Note this doesn't remove empty lines so performing
:g/^$/d
to remove any blank spaces may be useful.
Upvotes: 0
Reputation: 594
This command got me a buffer without any duplicate lines without sorting, and it shouldn't be very hard to research why it works or how it could work better:
:%!python3.11 -c 'exec("import fileinput\nLINES = []\nfor line in fileinput.input():\n line = line.splitlines()[0]\n if line not in LINES:\n print(line)\n LINES.append(line)\n")'
Upvotes: 0
Reputation: 59
If you don't want to sort/uniq the entire file, you can select the lines you want to make uniq in visual mode and then simply: :sort u
.
Upvotes: 4
Reputation: 5334
Try this:
:%s/^\(.*\)\(\n\1\)\+$/\1/
It searches for any line immediately followed by one or more copies of itself, and replaces it with a single copy.
Make a copy of your file though before you try it. It's untested.
Upvotes: 42
Reputation: 4487
This worked for me for both .csv
and .txt
awk '!seen[$0]++' <filename> > <newFileName>
Explanation: The first part of the command prints unique rows and the second part i.e. after the middle arrow is to save the output of the first part.
awk '!seen[$0]++' <filename>
>
<newFileName>
Upvotes: -1
Reputation: 449
An alternative method that does not use vi/vim (for very large files), is from the Linux command line use sort and uniq:
sort {file-name} | uniq -u
Upvotes: 0
Reputation: 11820
This version only removes repeated lines that are contigous. I mean, only deletes consecutive repeated lines. Using the given map the function does note mess up with blank lines. But if change the REGEX to match start of line ^
it will also remove duplicated blank lines.

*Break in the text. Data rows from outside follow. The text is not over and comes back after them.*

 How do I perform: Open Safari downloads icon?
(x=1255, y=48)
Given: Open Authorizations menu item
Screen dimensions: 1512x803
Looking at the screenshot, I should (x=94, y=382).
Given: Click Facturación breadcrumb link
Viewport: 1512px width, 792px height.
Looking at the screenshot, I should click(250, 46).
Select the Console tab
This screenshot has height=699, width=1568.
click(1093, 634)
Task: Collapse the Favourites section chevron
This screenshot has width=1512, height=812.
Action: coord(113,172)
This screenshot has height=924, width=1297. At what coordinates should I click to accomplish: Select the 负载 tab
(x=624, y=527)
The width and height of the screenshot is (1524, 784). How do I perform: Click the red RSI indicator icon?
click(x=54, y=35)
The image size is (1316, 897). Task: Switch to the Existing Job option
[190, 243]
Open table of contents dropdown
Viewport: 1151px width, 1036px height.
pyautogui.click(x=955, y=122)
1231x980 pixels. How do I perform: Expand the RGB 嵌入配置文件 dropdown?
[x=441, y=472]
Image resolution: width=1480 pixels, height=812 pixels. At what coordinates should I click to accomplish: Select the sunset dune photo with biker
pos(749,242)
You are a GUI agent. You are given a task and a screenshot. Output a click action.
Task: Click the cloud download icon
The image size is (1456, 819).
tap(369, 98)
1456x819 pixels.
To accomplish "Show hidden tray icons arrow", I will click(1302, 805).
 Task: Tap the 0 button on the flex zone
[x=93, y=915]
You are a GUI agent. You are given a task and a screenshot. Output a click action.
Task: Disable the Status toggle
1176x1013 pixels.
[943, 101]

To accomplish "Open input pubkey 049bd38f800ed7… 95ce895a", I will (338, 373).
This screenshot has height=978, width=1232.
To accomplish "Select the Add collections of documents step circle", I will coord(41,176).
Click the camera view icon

" function to delete duplicate lines
function! DelDuplicatedLines()
while getline(".") == getline(line(".") - 1)
exec 'norm! ddk'
endwhile
while getline(".") == getline(line(".") + 1)
exec 'norm! dd'
endwhile
endfunction
nnoremap <Leader>d :g/./call DelDuplicatedLines()<CR>
Upvotes: 0
Reputation: 475
awk '!x[$0]++' yourfile.txt
if you want to preserve the order (i.e., sorting is not acceptable). In order to invoke it from vim, :!
can be used.
Upvotes: 15
Reputation: 51167
Select the lines in visual-line mode (Shift+v), then :!uniq
. That'll only catch duplicates which come one after another.
Upvotes: 4
Reputation: 2960
I would use !}uniq
, but that only works if there are no blank lines.
For every line in a file use: :1,$!uniq
.
Upvotes: 0
Reputation: 129
:%s/^\(.*\)\(\n\1\)\+$/\1/gec
or
:%s/^\(.*\)\(\n\1\)\+$/\1/ge
this is my answer for you ,it can remove multiple duplicate lines and only keep one not remove !
Upvotes: 0
Reputation: 539
g/^\(.*\)$\n\1/d
Works for me on Windows. Lines must be sorted first though.
Upvotes: 6
Reputation: 32966
Regarding how Uniq can be implemented in VimL, search for Uniq in a plugin I'm maintaining. You'll see various ways to implement it that were given on Vim mailing-list.
Otherwise, :sort u
is indeed the way to go.
Upvotes: 1
Reputation: 533
I would combine two of the answers above:
go to head of file
sort the whole file
remove duplicate entries with uniq
1G
!Gsort
1G
!Guniq
If you were interested in seeing how many duplicate lines were removed, use control-G before and after to check on the number of lines present in your buffer.